:: EXERCISE PROMPT ::
Would you print only the lines running from the one with "Screen dimensions: 616x429" to the final line of the data below, word for word and without pictures?

Top of SUPPLIED ENTRIES

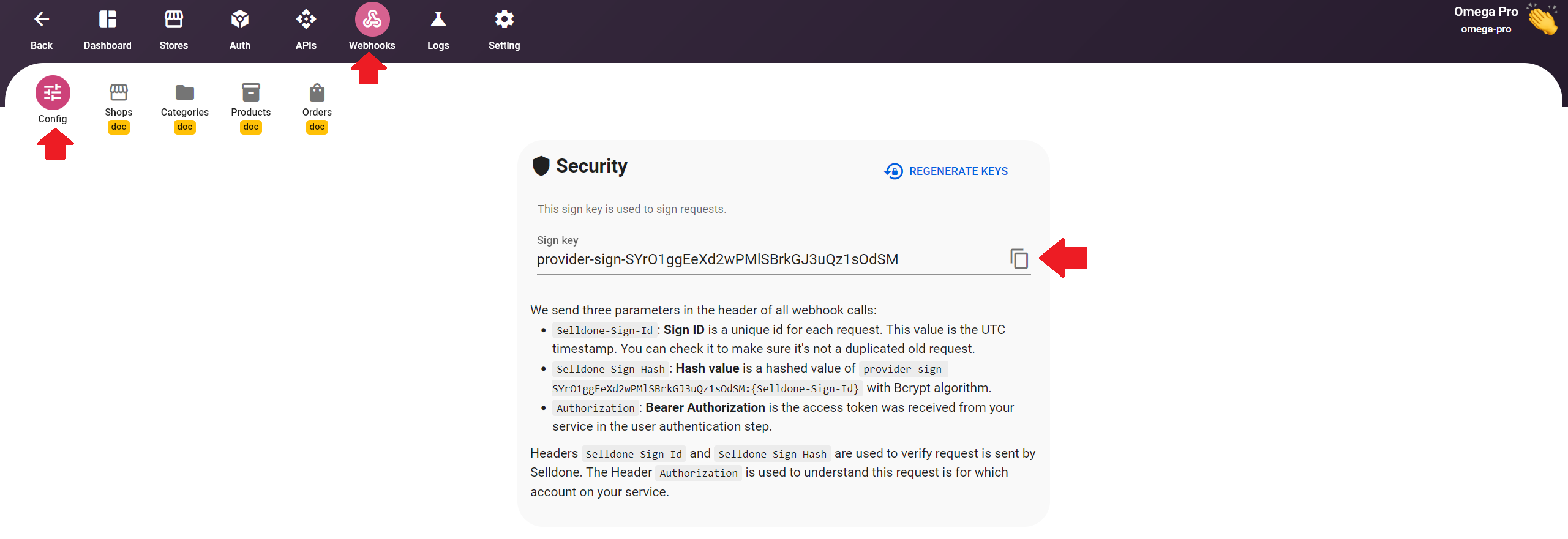1568x539 pixels.
Task: Open the Products box icon
Action: pos(251,92)
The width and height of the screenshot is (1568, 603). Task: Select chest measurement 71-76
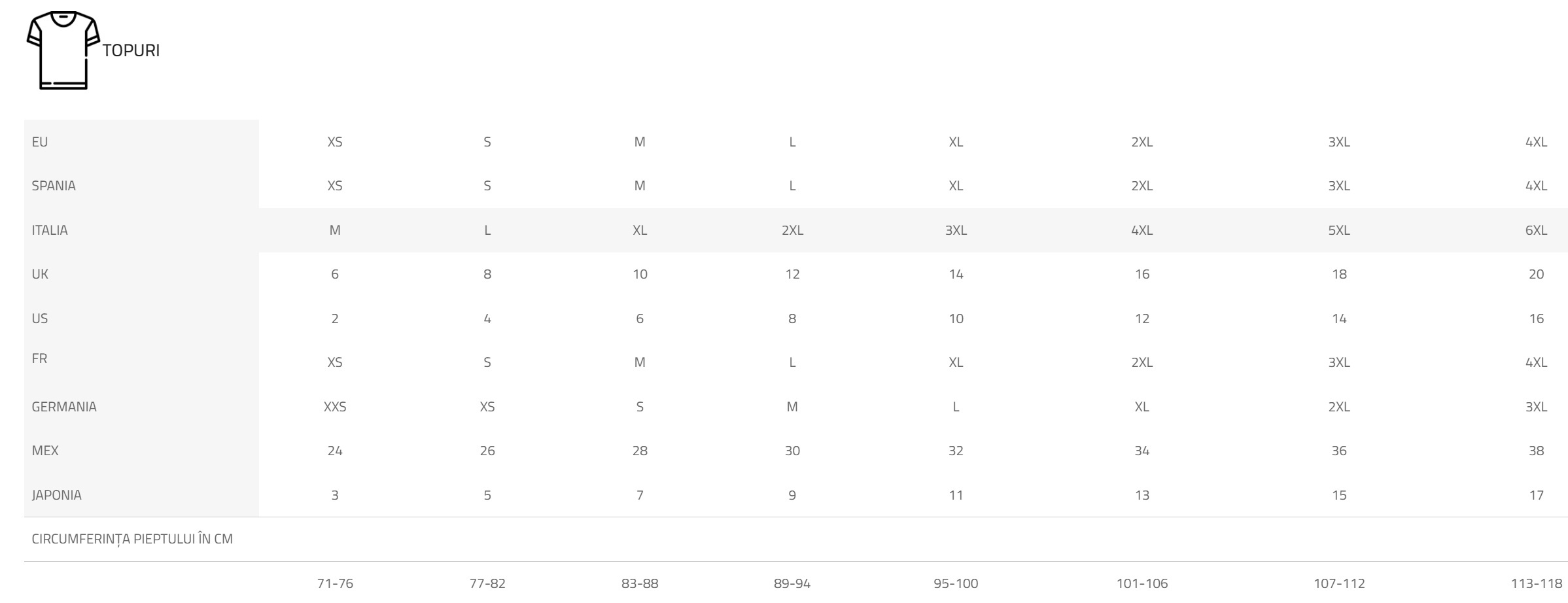point(335,583)
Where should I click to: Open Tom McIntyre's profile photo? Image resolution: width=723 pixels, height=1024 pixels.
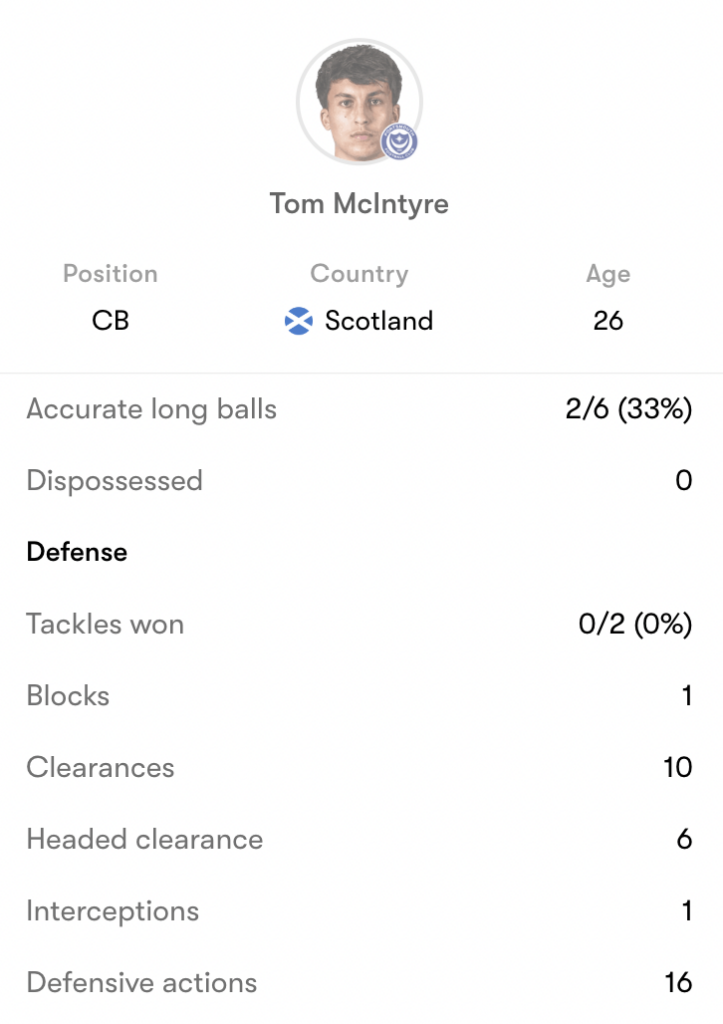click(359, 102)
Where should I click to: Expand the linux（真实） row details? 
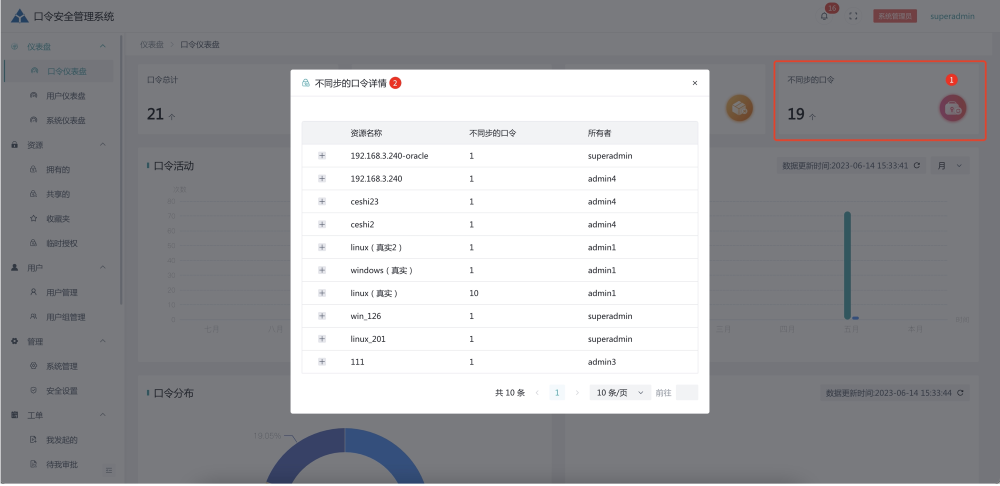[x=322, y=293]
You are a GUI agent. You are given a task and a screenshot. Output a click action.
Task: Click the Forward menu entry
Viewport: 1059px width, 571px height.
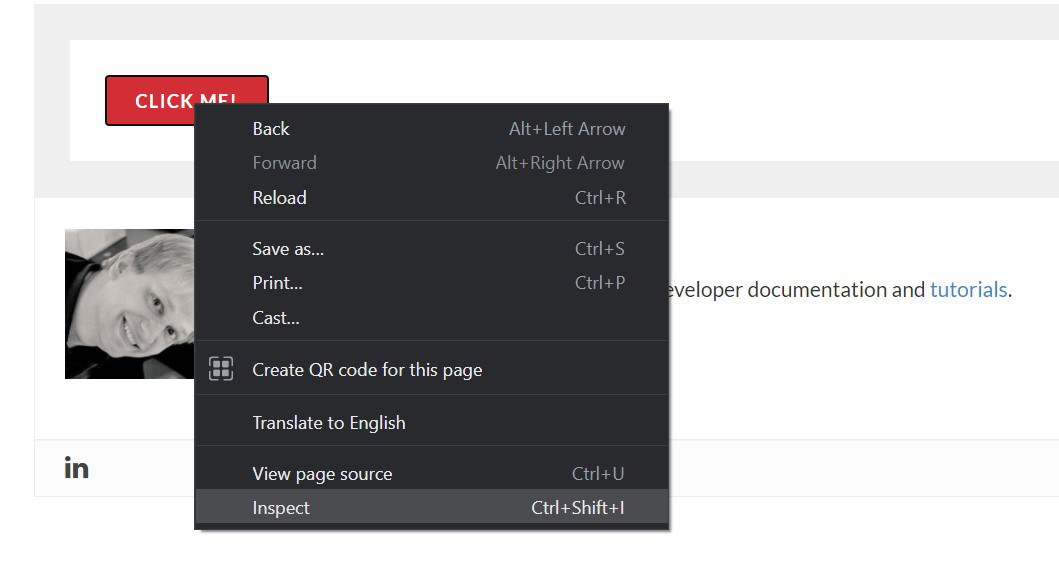point(284,163)
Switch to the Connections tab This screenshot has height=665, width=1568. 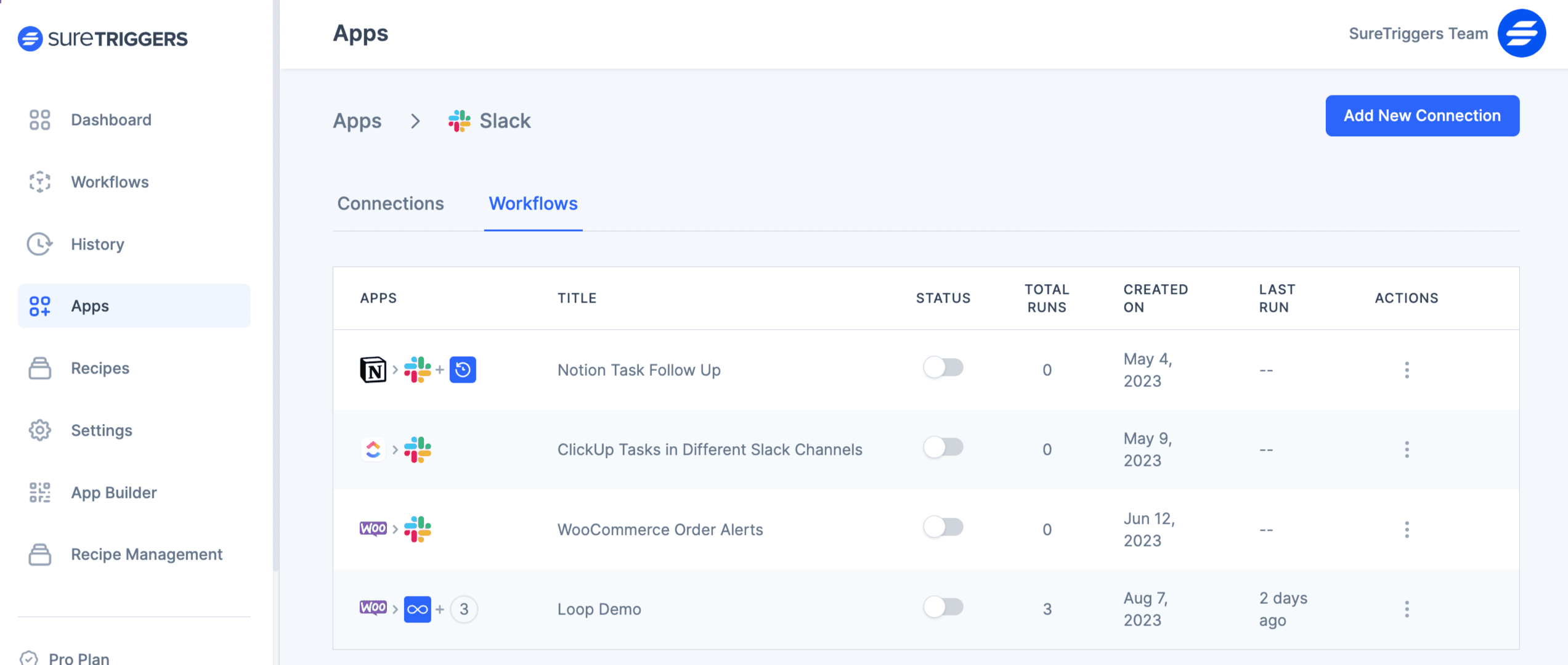390,203
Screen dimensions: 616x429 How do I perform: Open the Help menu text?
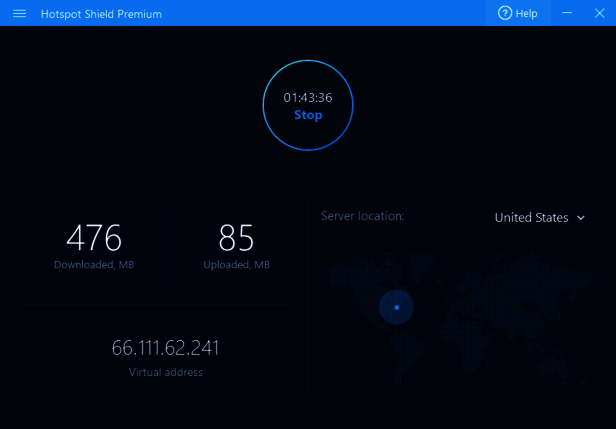[526, 14]
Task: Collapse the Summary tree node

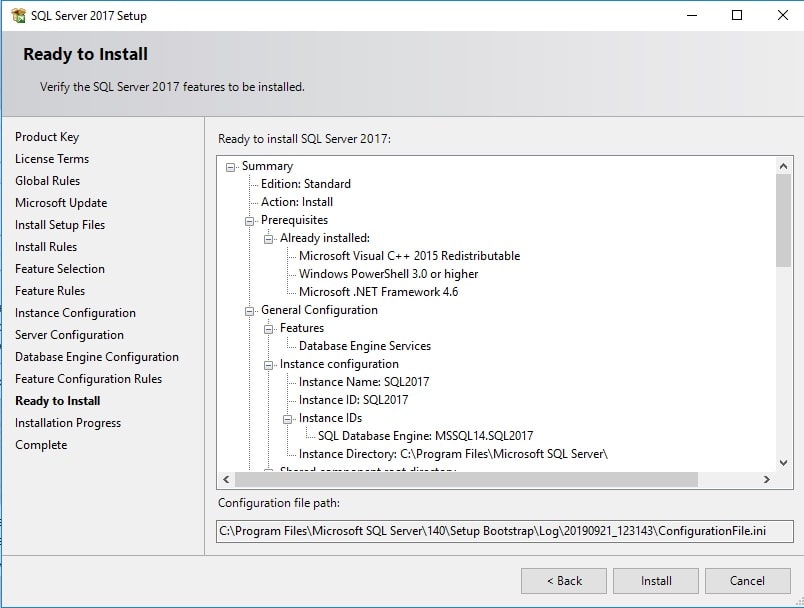Action: [231, 167]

Bottom of SUPPLIED ENTRIES

:: SOLUTION ::
Screen dimensions: 616x429 How do I perform: Open the Help menu text?
[526, 14]
Task: Collapse the Summary tree node

Action: [231, 167]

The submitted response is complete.